Unexpected behaviour of indexing?

[BurgerAndreas]

Hi,

Thanks again for this library!

1. Am I right in that n_states / indexing can be used to implement the sparse fixed-point correction of DEQ Optical Flow?

2. If yes, I am confused about the output in this example:

   
   from torchdeq import get_deq

Settings from DEQ Optical Flow paper

args = { "n_states": 2, "f_max_iter": 24, }

deq = get_deq(args)

print('deq.indexing: ', deq.indexing)

Output: `deq.indexing:  [12, 12]`
Expected output: `[8, 16]` (uniformly sample between 0 and 24)

Am I missinterpreting?

[BurgerAndreas]

I realised setting core="indexing" yields the more expected behaviour deq.indexing: [12, 24]

Full example:

from torchdeq import get_deq

# Settings from `DEQ Optical Flow` paper
args = {
    "core": "indexing",
    "n_states": 2,
    "f_max_iter": 24,
}

deq = get_deq(args)

print('deq.indexing: ', deq.indexing)

Question

Can you explain what the usecase (pros and cons) for core="indexing" and core="sliced" are? From the documentation:

DEQIndexing and DEQSliced build different computational graphs in training but keep the same for test.

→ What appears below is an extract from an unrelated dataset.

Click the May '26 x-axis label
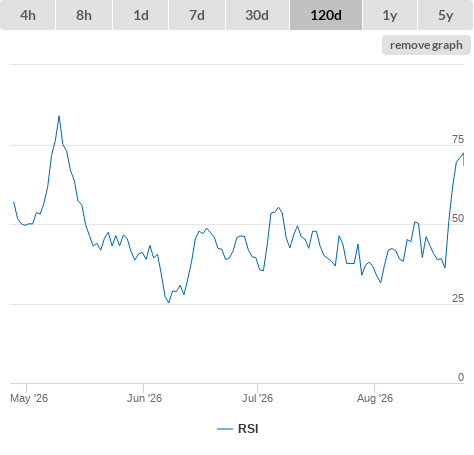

For DEQIndexing, it defines a computational graph with tracked gradients by indexing the internal solver states and applying the gradient function to the sampled states. This is equivalent to attaching the gradient function aside the full solver computational graph. The maximum number of DEQ function calls is defined by args.f_max_iter.

For DEQSliced, it slices the full solver steps into several smaller graphs (w/o grad). The gradient function will be applied to the returned state of each subgraph. Then a new fixed point solver will resume from the output of the gradient function. This is equivalent to inserting the gradient function into the full solver computational graph. The maximum number of DEQ function calls is defined by, for example, args.f_max_iter + args.n_states * args.grad.